In this set of descriptive set theory's notes, page $10,$ the author has the following lemma.
Lemma $3.4$ If $X$ is a Polish space (separable completely metrizable) and $U$ is an open subset of $X,$ then $U$ (with the subspace topology) is a Polish space.
In his proof, he let $d$ be a complete metric on $X$ such that $d$ is compatible with the topology on $X$ and $d<1.$ Then he proceed to define $$\hat{d}(x,y) = d(x,y) + \bigg| \frac{1}{d(x,X\setminus U)} - \frac{1}{d(y,X\setminus U)} \bigg|,$$ where $x,y\in U$ and $$d(x,X\setminus U) = \inf_{z\in X\setminus U} d(x,z).$$ Then the author proceed to show that $\hat{d}$ and $d$ generate the same topology and $\hat{d}$ is complete in $U.$
Question: What is a motivation and geometric intuition behind the metric $\hat{d}?$
I notice that Cauchy sequence with respect to $\hat{d}$ must be Cauchy with respect to $d,$ but not the converse.

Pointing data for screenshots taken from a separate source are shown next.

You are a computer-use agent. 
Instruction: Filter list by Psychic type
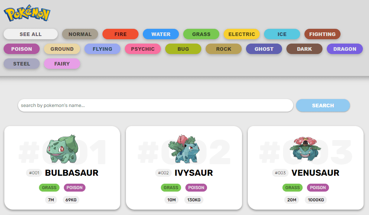(143, 49)
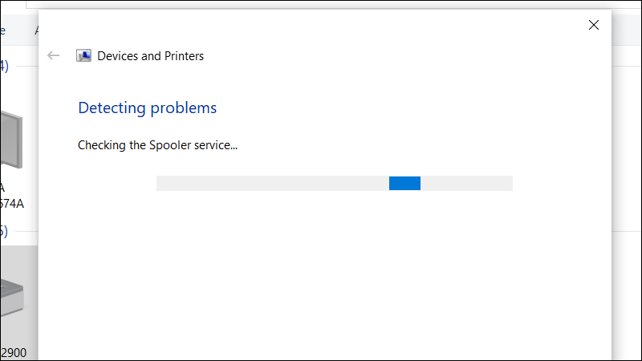Click the back arrow in the troubleshooter
The image size is (642, 361).
(x=54, y=55)
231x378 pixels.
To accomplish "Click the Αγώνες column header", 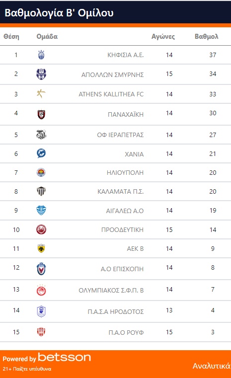I will tap(163, 36).
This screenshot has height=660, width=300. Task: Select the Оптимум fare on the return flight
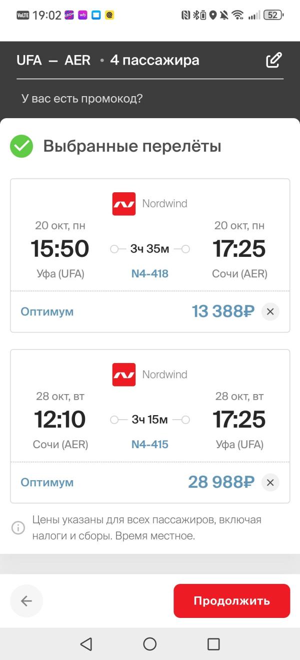47,482

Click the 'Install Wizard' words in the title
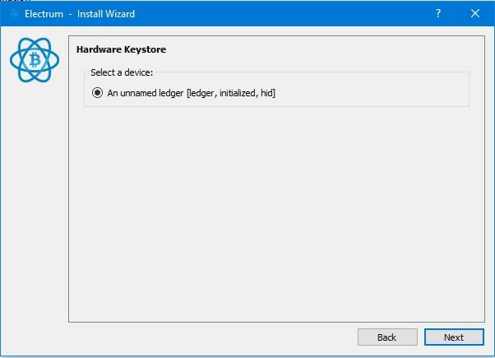point(106,14)
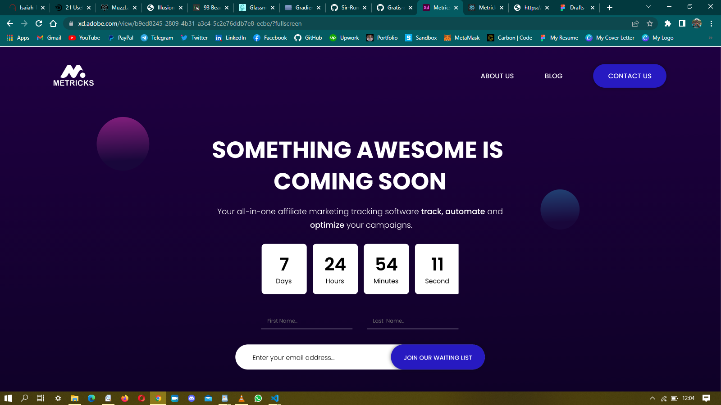Open the Chrome three-dot menu

[711, 23]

So I am thinking that $\hat{d}$ 'throw away' some Cauchy sequences with respect to $d$ which do not converge in $U.$ But how do we know we have 'thrown ' all such Cauchy sequences? Particularly, how does the term $$\bigg| \frac{1}{d(x,X\setminus U)} - \frac{1}{d(y,X\setminus U)} \bigg|$$ ensure all 'survive' Cauchy sequences do converge in $U?$
(*). The intuition is that for the metric $\hat d$ on $U$ the set $X$ \ $U$ is infinitely far away in this sense: A $d$-Cauchy sequence of members of $U$ that converges to a member of $X$ \ $U$ is $\hat d$-unbounded and therefore not a $\hat d$- Cauchy sequence. But any $d$-Cauchy sequence of members of $U$ that converges to a member $x$ of $U$ is also $\hat d$-convergent to $x$ because $d|_U$ and $\hat d$ generate the same topology on $U$. (See (***) below).

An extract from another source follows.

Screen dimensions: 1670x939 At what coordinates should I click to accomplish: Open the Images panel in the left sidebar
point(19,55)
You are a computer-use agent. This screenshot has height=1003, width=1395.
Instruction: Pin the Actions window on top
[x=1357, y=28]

Furthermore a $\hat d$-Cauchy sequence $S$ is also a $d$-Cauchy sequence because $\hat d \geq d$, so $S$ is $d$-convergent to some $x\in X$. By the above paragraph, $x\in U$. So $S$ must be $\hat d$-convergent to $x$ because equivalent metrics have the same set of convergent sequences.
(**). I don't think it is necessary in the Q that $d<1.$
Examine the example with $X=\Bbb R$ and $d(x,y)=|x-y|$ and $U=\Bbb R^+.$
(***). Theorem: If $(U,d)$ and $(V,e)$ are metric spaces and $f:U\to V$ is continuous then $\hat d(x,y)=d(x,y)+e(f(x),f(y))$ is a metric on $U$ equivalent to $d.$ (That is, $d$ and $\hat d$ generate the same topology.)

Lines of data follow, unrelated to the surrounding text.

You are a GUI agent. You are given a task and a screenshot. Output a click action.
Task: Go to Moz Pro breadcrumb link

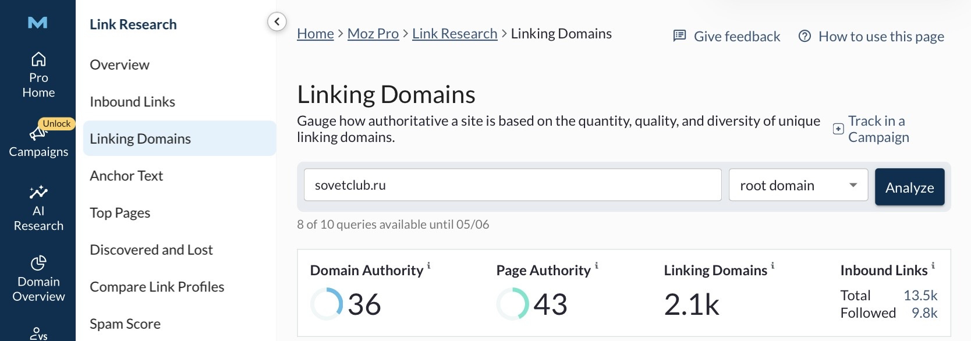click(x=373, y=34)
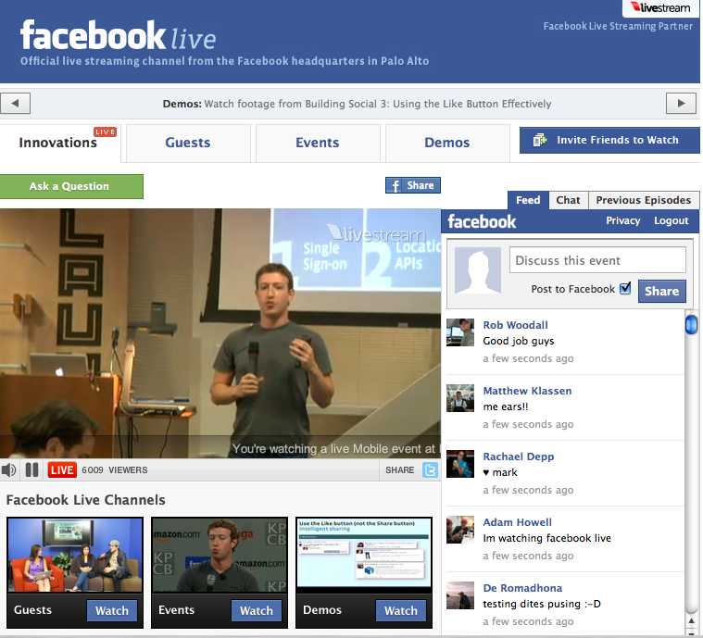Click Rob Woodall's profile picture
The image size is (703, 638).
tap(460, 332)
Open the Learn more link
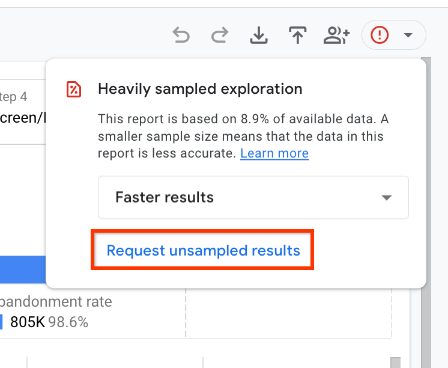Image resolution: width=448 pixels, height=368 pixels. pos(274,153)
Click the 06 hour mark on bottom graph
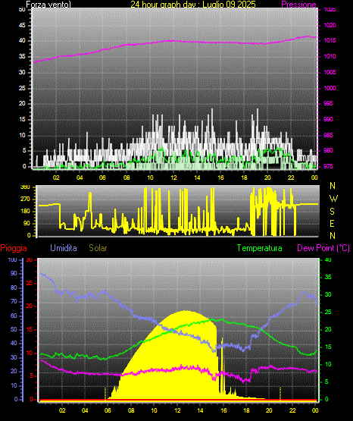 coord(108,410)
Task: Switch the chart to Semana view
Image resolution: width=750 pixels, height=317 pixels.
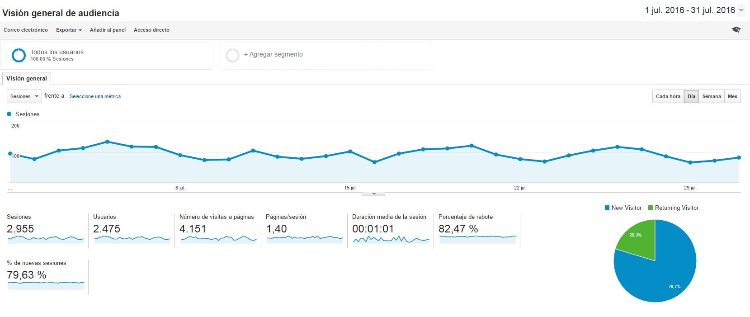Action: pos(711,96)
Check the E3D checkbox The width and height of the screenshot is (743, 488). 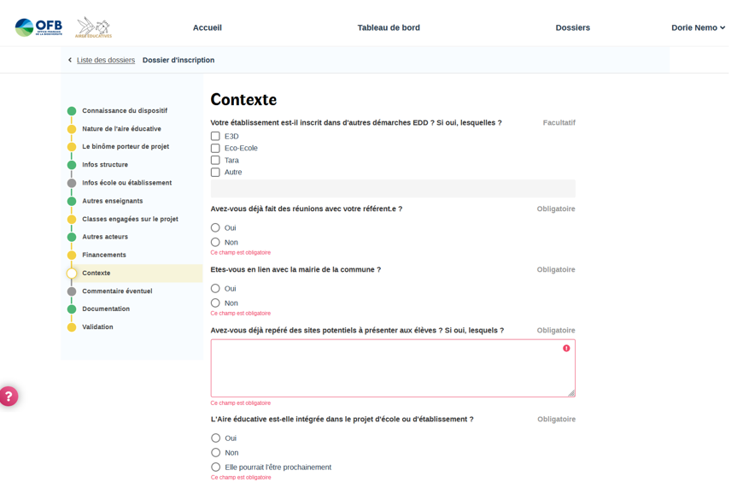tap(215, 137)
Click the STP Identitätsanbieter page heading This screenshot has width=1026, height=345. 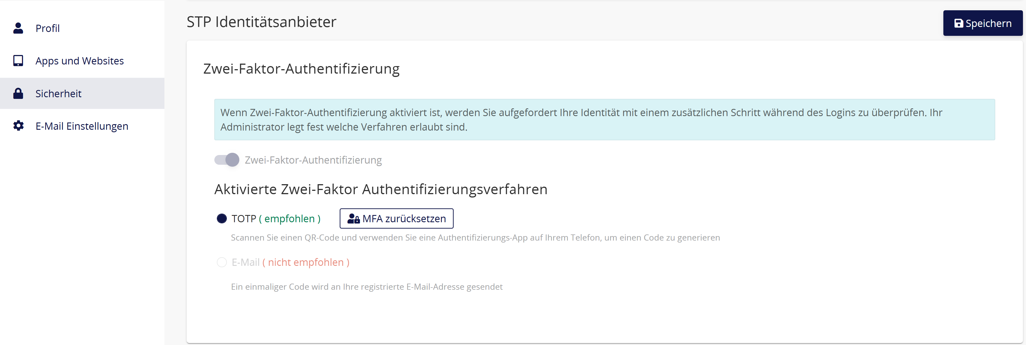point(261,22)
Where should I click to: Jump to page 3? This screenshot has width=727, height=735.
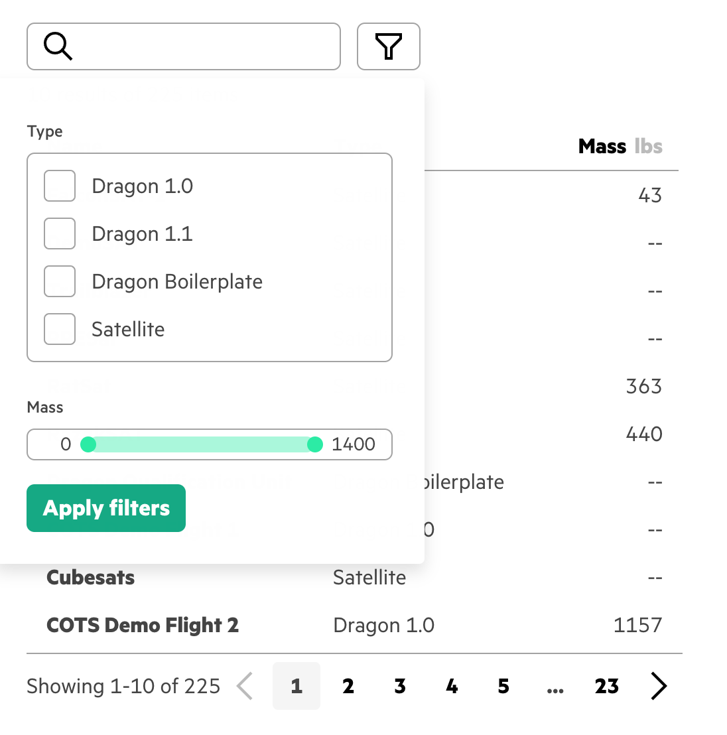click(400, 686)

This is useful for various constructions, particularly with $Y=\Bbb R$ and $e(c,d)=|c-d|.$ In the Q we use $f(x)=d(x, X$ \ $U)^{-1}.$
(****). The more general result is that if $Y$ is a subspace of a completely metrizable space $X$ then $Y$ is completely metrizable iff $Y$ is $G_{\delta}$ in $X.$ And this can be extended a little: (I). If $Y$ is a completely metrizable subspace of the metric space $X$ then $Y$ is $G_{\delta}$ in $X.$ (II). If $X$ is a Hausdorff space and $F$ is a countable (i.e. finite or countably infinite) family of completely metrizable subspaces of $X$ then $\cap F$ is completely metrizable.